The errors assigned question the action of the court in overruling exceptions to the master's report in respect of various particulars forming the basis of the amount found due, and to the finding that there was no settlement between the parties January 27, 1880; in approving the report as a whole; in finding that anything was due; in holding that complainants were entitled to a vendor's lien; in decreeing a sale; and in refusing to require George Lyle to be made a party to the action.
The deed of Rhinehart to John Lyle was dated March 28, 1878, and those of Mr. and Mrs. Shropshire, March 20, 1878, and May 1, 1878, respectively. The mortgage of the German Savings Bank was assigned to Lyle, May 2, 1879. The purchase by Lyle for $21,600 was made on or about January 1, 1881. This, therefore, is not the case of a conveyance presently made in consideration of the promise to pay the stipulated price, but of a sale of the equity of redemption, and the bill is in effect one to enforce payment of the difference between the total purchase price and the amount which it would have been necessary for the vendors to pay in order to redeem from the mortgages, if they had not sold.
The transaction took the shape of a purchase for a specified sum to be paid within a reasonable time, as no time for payment was definitely fixed, and presumably as soon as the indebtedness to the vendee could be ascertained and applied. The decree is for the balance of the purchase money alone, although under the circumstances an accounting was necessary in arriving at that balance.
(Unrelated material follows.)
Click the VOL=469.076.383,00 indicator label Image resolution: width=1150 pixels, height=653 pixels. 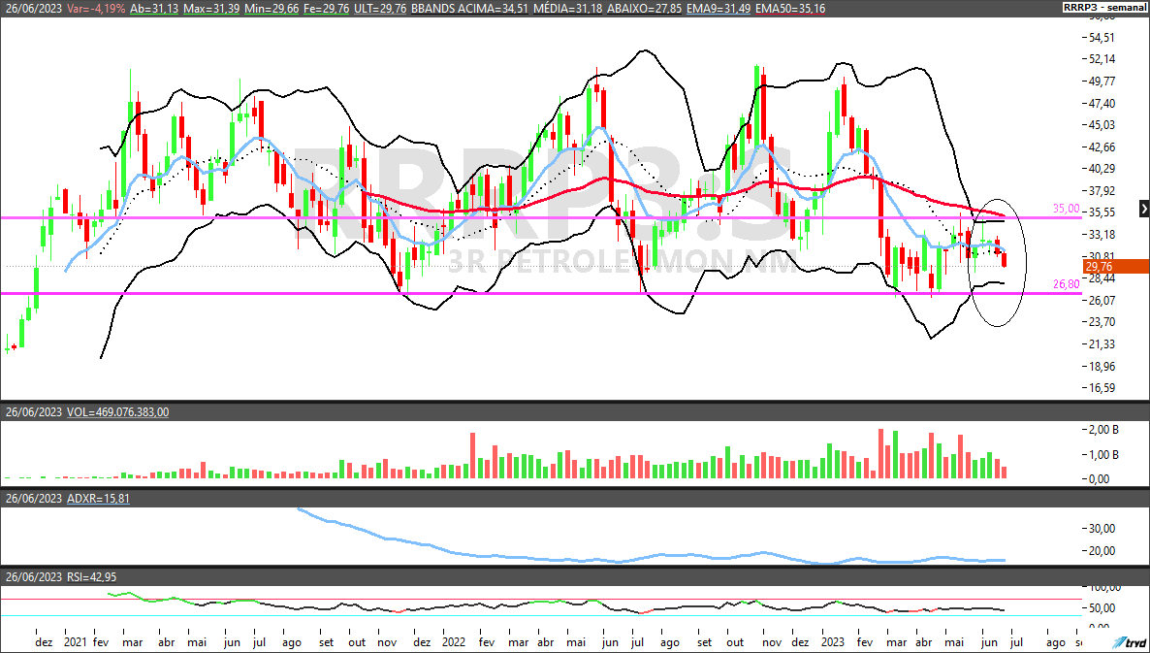[x=117, y=412]
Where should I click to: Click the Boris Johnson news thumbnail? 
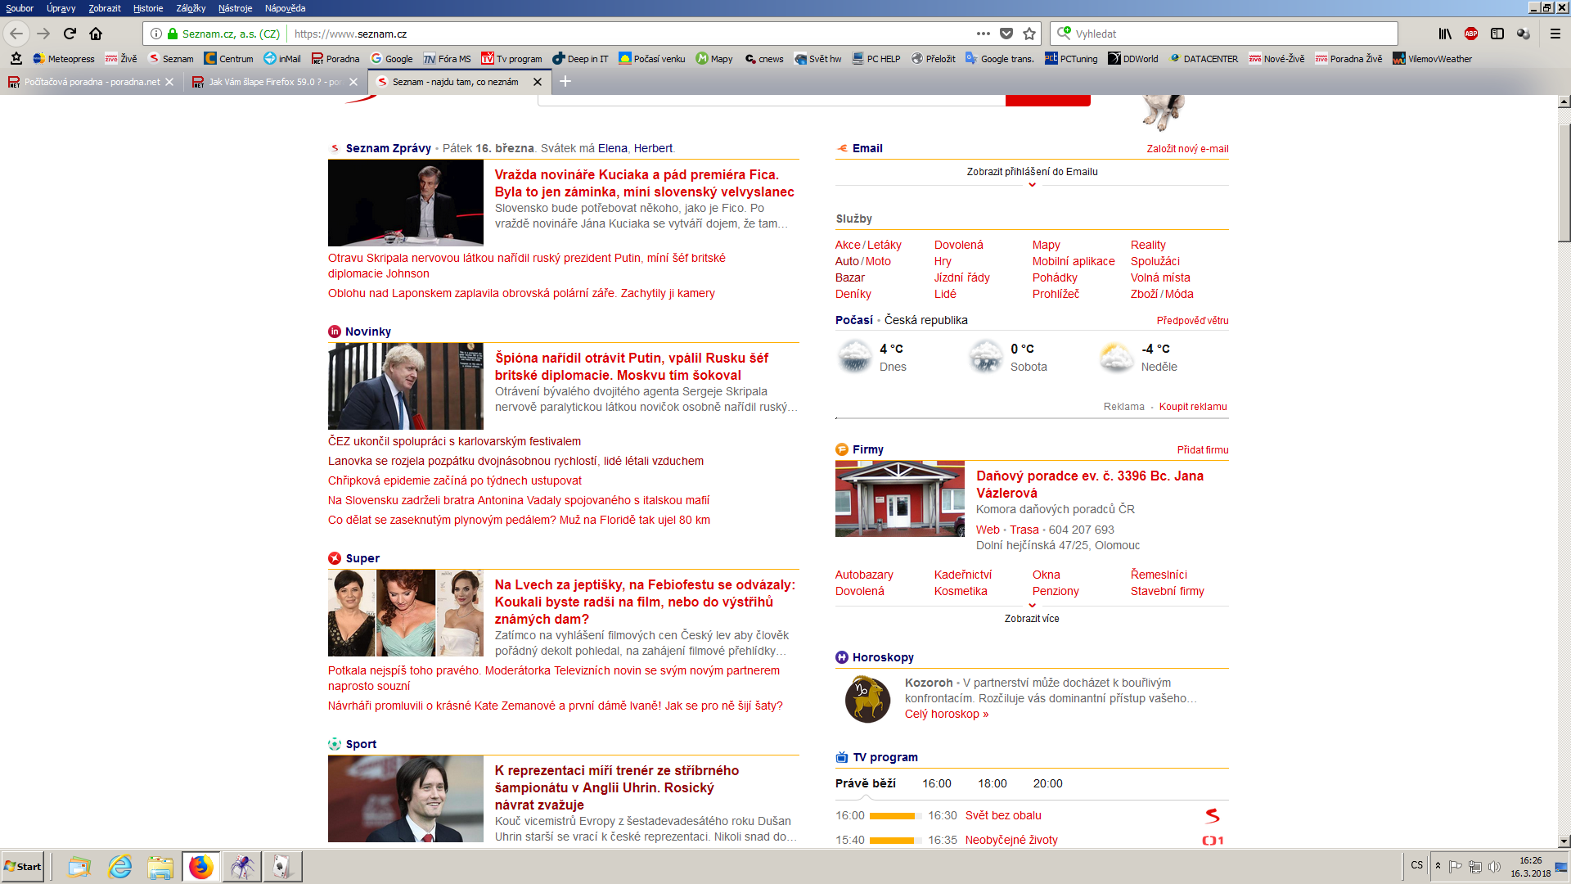pyautogui.click(x=406, y=386)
The courts of the United States enforce grantor's and vendor's liens if in harmony with the jurisprudence of the State in which the action is brought, and the principle upon which such a lien rests has been held to be that one who gets the estate of another ought not in conscience to be allowed to keep it without paying the consideration. Chilton
v. Braiden's Administratrix, 2 Black, 458; Story's Eq. Jur. § 1219.
Although there is some contrariety of expression, the doctrine of a vendor's lien arising by implication seems to have been generally recognized in the State of Iowa.
In Porter v. City of Dubuque, 20 Iowa, 440, 442, the Supreme Court said: "The right to a lien in favor of a vendor upon the real estate sold to a vendee is not based upon contract; nor is it properly an equitable mortgage; neither can it be regarded as a trust resulting to the vendor by reason of the vendee holding the estate with the purchase money unpaid. It is a simple equity raised and administered by courts of chancery. It is not measured by any fixed rules, nor does it depend upon any particular fact or facts. Each case rests upon its own peculiar circumstances, and the vendor's lien is given or denied according to its rightfulness and equity, in the judgment of the court, upon the facts developed in the particular case." It was stated, however, that whether the doctrine should obtain in Iowa might be regarded as still an open question, although it had been declared in Pierson v. David, 1 Iowa, 23, that the lien was firmly established. This case is cited with approbation in Johnson v. McGrew, 42 Iowa, 555, 560, but it is added that whatever might be the view of the question under the general doctrines of equity, there could be no doubt respecting it under the provisions of the statute, and reference is then made to sections 3671 and 3672 of the Iowa Revision of 1860, which were sections 2094 and 2095 of the Code of 1851. These sections provided that the vendor of real estate, when all or part of the purchase money remained unpaid after the day fixed for the payment, might file his petition asking ...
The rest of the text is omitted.